#### Your goal:
Could you write out the entries starting at the line with "Collapse the left navigation menu" and ending at the line with "point(105,12)", switching "Collapse" for "Expand" and changing nothing else? Leave the pictures out of your answer.

#### Excerpted records:

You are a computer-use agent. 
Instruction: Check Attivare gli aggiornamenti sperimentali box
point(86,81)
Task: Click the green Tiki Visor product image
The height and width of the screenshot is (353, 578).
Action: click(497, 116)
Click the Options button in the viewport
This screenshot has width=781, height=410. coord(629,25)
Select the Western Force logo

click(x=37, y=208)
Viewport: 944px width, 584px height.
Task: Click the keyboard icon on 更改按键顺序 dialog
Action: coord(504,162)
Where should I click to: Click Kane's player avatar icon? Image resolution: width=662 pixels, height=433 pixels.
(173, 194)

---

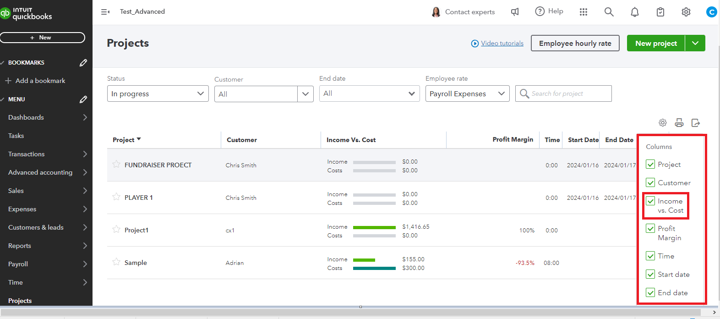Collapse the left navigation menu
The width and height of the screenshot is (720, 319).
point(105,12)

#### Answer to the problem:
Expand the left navigation menu
The width and height of the screenshot is (720, 319).
point(105,12)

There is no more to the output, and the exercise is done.